Women's packs are designed to accommodate the shorter torso, narrower shoulders, and a more pronounced curve and wider shape in the hips than a man.
Shorter torso length – Many of today's packs come with padded and preformed back panels, and if you compare them to a man's pack in a similar volume or size, you will see immediately that the women's pack is typically shorter in length. This accommodates the smaller length torso of women and ensures the pack itself will not be too long. Some companies also feature back panels with a level of adjustment up or down where the shoulder harness and/or hip belt attaches to the back panel, to ensure an ideal fit.
Narrower pack profile – Because a woman's shoulders, and for the most part the upper torso, is typically narrower than a man's, women's packs are designed to be slightly narrower in design. This allows for a more natural arm-swing and means the pack fits more closely to the wearer's back, meaning less bulk to become unwieldy or uncomfortable over rough terrain.
Shoulder straps are S-shaped and smaller – You will notice immediately on a woman's pack that the shoulder straps are S-shaped, narrower and less bulky to provide a more comfortable and contoured fit from the shoulders down and alongside the body. Straighter and beefier straps like those found on packs designed for men can be quite uncomfortable and bulky for women around the bust and under the arms causing chafing.

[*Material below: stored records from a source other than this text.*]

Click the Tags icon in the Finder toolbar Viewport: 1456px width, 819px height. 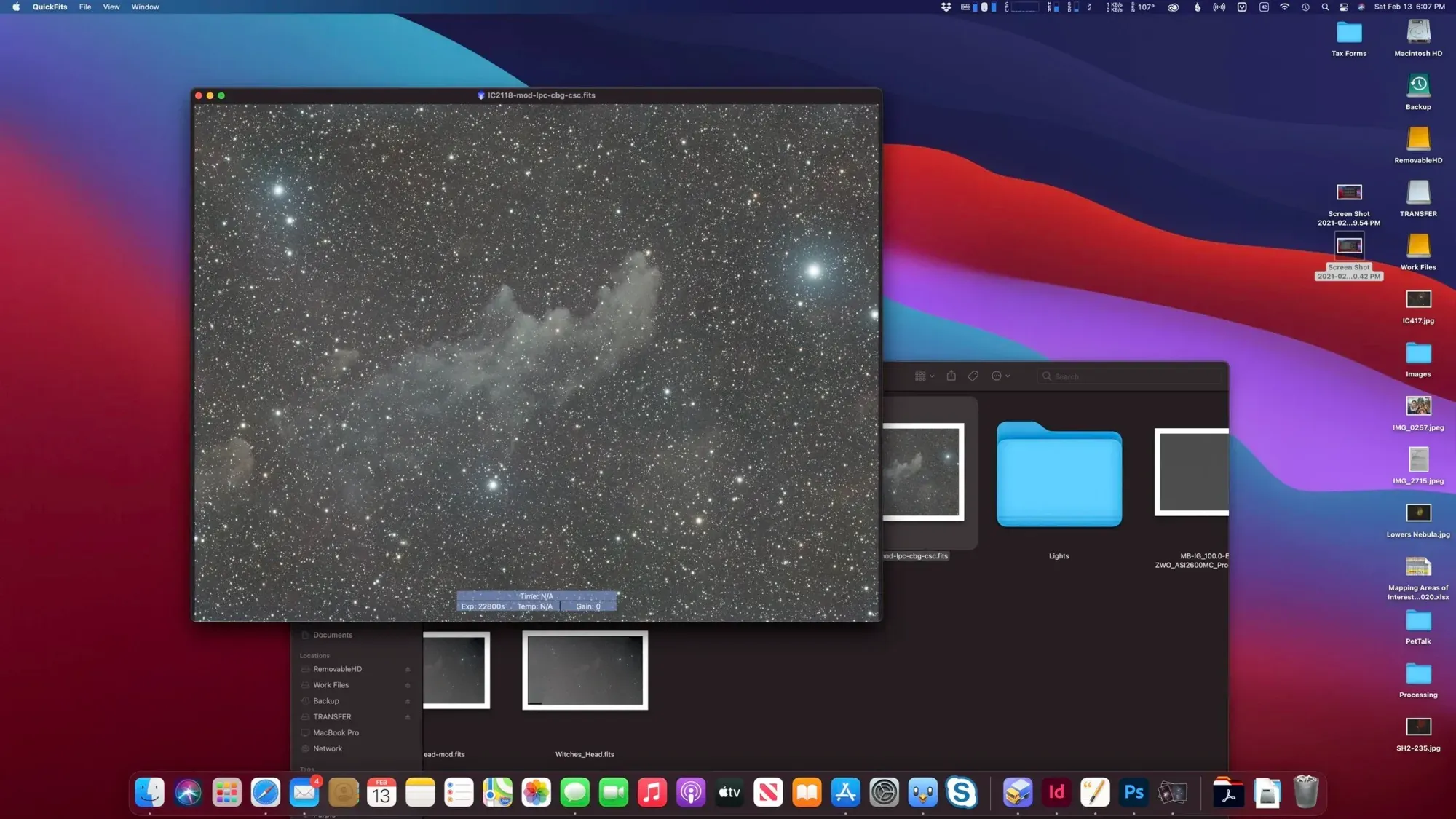(973, 376)
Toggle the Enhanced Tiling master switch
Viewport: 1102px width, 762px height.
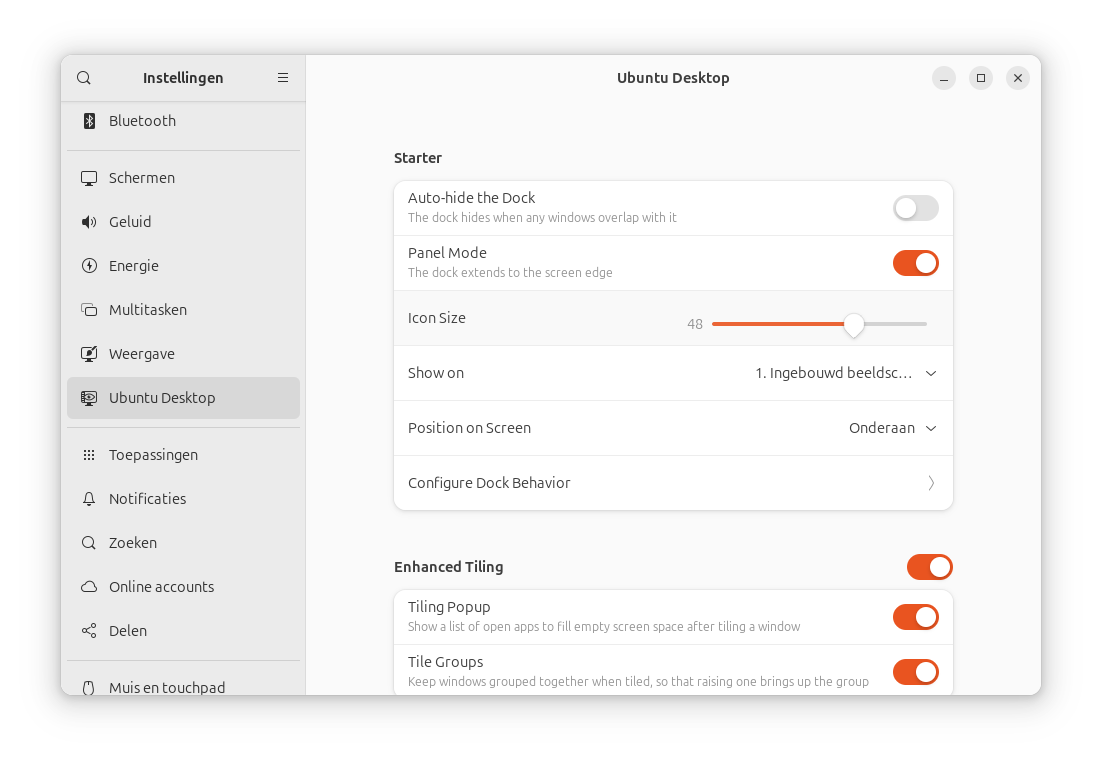pos(929,567)
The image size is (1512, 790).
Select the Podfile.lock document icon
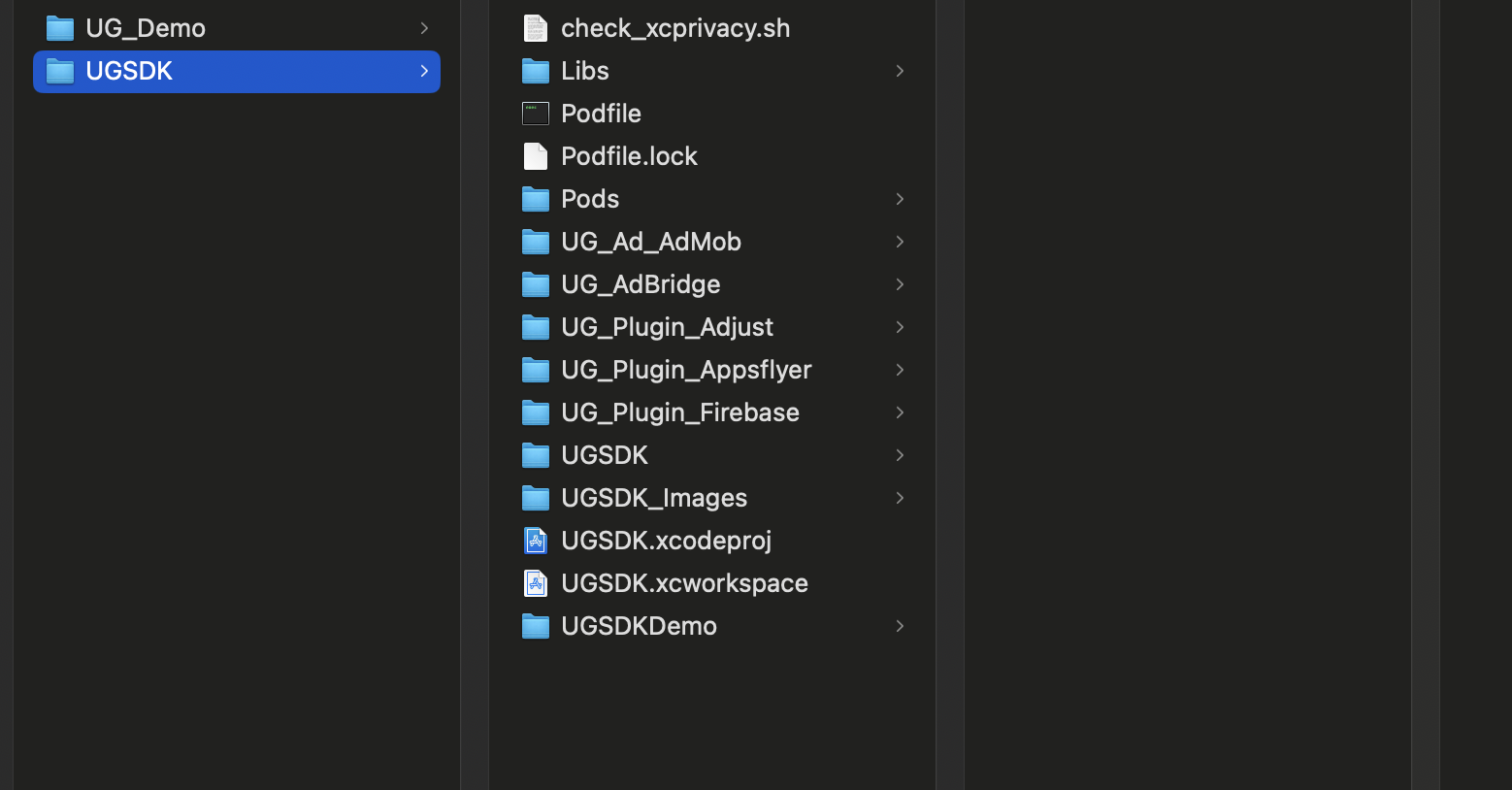click(x=535, y=156)
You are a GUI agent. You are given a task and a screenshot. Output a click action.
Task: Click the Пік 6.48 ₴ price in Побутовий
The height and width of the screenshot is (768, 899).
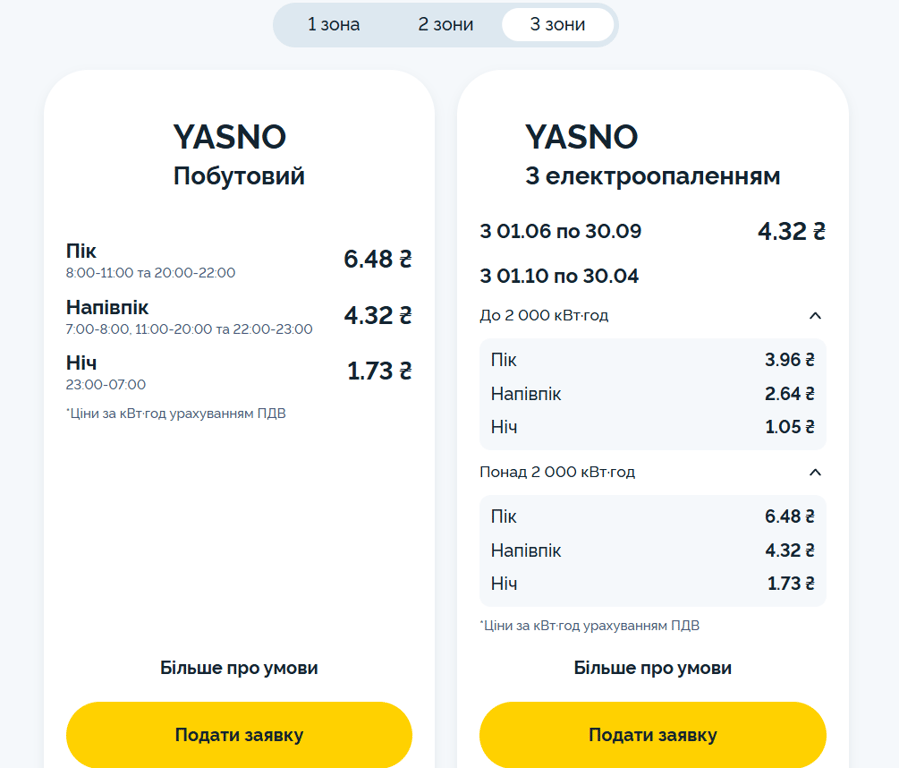point(377,259)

Narrower shoulders mean narrower spacing for the shoulder harness – Another major difference on a well-designed woman's pack is that the space between the shoulder straps -- where the neck is -- is narrower, placing less stress on the shoulders. Straps that are too wide apart put the weight of the pack toward the outside of the shoulders creating strain, and also leads to straps slipping more easily off the shoulders creating frustration -- neither of which are positive experiences.
Wider and more curved hips – Typically, though not always, women have wider pelvic bones canted at more of an angle than a man's, meaning a hip belt designed to fit a man just won't get the job done for a woman. For many women, wearing a hip belt designed for a man means a hip belt whose edge will dig in uncomfortably at the lower edge, with huge gaps toward the belt's top edge.
You will encounter hip belts that have an adjustable feature that allows you to modify the angle at which the belt will ride on the wearer's hips while other packs have different sized hip belts already preformed to accommodate the typical curvature of a woman's hip.
Quick Fit Tip: Quite a few companies now have mix and match harness and hip belt combinations, allowing you to most effectively match your customer's torso-length, shoulder width and hip curve to the ideal suspension.
SNEWS® Fit Suggestion: Not all women will fit well into a women's harness or hip belt, so don't fixate on the idea that a woman must be sold only women's products. One of our female SNEWS® editors has a less pronounced curve to her hips and very strong, broader shoulders. She does, however, have a shorter and narrower torso. Her ideal fit solution is a women's pack outfitted with a size-small man's hip belt.